## Activity
Could you copy every entry exactly, with nothing changed?

═══ Raw data

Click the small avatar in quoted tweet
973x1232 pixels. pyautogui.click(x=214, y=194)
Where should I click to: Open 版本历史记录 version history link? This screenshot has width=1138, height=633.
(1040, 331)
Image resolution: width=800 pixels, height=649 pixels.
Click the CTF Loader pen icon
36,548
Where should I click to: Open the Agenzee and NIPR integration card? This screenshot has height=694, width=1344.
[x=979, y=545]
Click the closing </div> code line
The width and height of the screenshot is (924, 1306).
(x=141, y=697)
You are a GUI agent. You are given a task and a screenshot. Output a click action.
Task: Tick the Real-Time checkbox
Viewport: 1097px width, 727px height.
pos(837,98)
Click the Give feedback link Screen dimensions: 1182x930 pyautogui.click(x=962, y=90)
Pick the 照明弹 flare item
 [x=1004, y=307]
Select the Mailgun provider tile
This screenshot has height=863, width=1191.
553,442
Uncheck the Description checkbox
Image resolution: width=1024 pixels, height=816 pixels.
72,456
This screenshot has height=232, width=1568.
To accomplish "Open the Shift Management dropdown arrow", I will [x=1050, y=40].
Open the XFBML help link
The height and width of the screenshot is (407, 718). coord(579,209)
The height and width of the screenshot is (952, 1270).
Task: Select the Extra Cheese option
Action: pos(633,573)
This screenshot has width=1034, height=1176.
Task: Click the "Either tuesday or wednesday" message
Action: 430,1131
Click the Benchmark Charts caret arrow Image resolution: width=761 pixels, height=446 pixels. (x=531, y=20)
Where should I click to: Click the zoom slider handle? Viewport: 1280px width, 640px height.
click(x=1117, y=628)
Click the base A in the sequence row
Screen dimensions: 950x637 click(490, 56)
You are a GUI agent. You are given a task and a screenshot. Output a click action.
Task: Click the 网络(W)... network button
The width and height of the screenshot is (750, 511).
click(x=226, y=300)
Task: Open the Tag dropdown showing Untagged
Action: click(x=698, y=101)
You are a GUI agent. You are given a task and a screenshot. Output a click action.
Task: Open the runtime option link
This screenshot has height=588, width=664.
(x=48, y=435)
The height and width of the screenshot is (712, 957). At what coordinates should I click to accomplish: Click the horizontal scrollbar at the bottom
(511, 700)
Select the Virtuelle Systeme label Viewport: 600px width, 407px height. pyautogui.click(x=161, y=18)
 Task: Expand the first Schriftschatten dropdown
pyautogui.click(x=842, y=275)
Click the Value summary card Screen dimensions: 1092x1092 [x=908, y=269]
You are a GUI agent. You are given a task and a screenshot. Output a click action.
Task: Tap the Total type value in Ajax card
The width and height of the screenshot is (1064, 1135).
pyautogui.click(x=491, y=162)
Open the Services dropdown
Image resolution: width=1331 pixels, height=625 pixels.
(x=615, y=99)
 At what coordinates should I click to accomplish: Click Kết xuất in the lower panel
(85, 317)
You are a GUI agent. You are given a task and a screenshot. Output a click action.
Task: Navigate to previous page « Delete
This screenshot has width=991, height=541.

══════

## Solution below
Click the small avatar in quoted tweet
973x1232 pixels. pyautogui.click(x=214, y=194)
Where should I click to: Open 版本历史记录 version history link? This screenshot has width=1138, height=633.
(1040, 331)
Image resolution: width=800 pixels, height=649 pixels.
Click the CTF Loader pen icon
36,548
Where should I click to: Open the Agenzee and NIPR integration card? This screenshot has height=694, width=1344.
[x=979, y=545]
Click the closing </div> code line
The width and height of the screenshot is (924, 1306).
(x=141, y=697)
You are a GUI agent. You are given a task and a screenshot. Output a click action.
Task: Tick the Real-Time checkbox
Viewport: 1097px width, 727px height.
pos(837,98)
Click the Give feedback link Screen dimensions: 1182x930 pyautogui.click(x=962, y=90)
Pick the 照明弹 flare item
 [x=1004, y=307]
Select the Mailgun provider tile
This screenshot has height=863, width=1191.
553,442
Uncheck the Description checkbox
Image resolution: width=1024 pixels, height=816 pixels.
72,456
This screenshot has height=232, width=1568.
To accomplish "Open the Shift Management dropdown arrow", I will [x=1050, y=40].
Open the XFBML help link
The height and width of the screenshot is (407, 718). coord(579,209)
The height and width of the screenshot is (952, 1270).
Task: Select the Extra Cheese option
Action: pos(633,573)
This screenshot has width=1034, height=1176.
Task: Click the "Either tuesday or wednesday" message
Action: 430,1131
Click the Benchmark Charts caret arrow Image resolution: width=761 pixels, height=446 pixels. (x=531, y=20)
Where should I click to: Click the zoom slider handle? Viewport: 1280px width, 640px height.
click(x=1117, y=628)
Click the base A in the sequence row
Screen dimensions: 950x637 click(490, 56)
You are a GUI agent. You are given a task and a screenshot. Output a click action.
Task: Click the 网络(W)... network button
The width and height of the screenshot is (750, 511).
click(x=226, y=300)
Task: Open the Tag dropdown showing Untagged
Action: click(x=698, y=101)
You are a GUI agent. You are given a task and a screenshot. Output a click action.
Task: Open the runtime option link
This screenshot has height=588, width=664.
(x=48, y=435)
The height and width of the screenshot is (712, 957). At what coordinates should I click to accomplish: Click the horizontal scrollbar at the bottom
(511, 700)
Select the Virtuelle Systeme label Viewport: 600px width, 407px height. pyautogui.click(x=161, y=18)
 Task: Expand the first Schriftschatten dropdown
pyautogui.click(x=842, y=275)
Click the Value summary card Screen dimensions: 1092x1092 [x=908, y=269]
You are a GUI agent. You are given a task and a screenshot. Output a click action.
Task: Tap the Total type value in Ajax card
The width and height of the screenshot is (1064, 1135).
pyautogui.click(x=491, y=162)
Open the Services dropdown
Image resolution: width=1331 pixels, height=625 pixels.
(x=615, y=99)
 At what coordinates should I click to accomplish: Click Kết xuất in the lower panel
(85, 317)
You are a GUI agent. You are given a task and a screenshot. Output a click action.
Task: Navigate to previous page « Delete
This screenshot has width=991, height=541.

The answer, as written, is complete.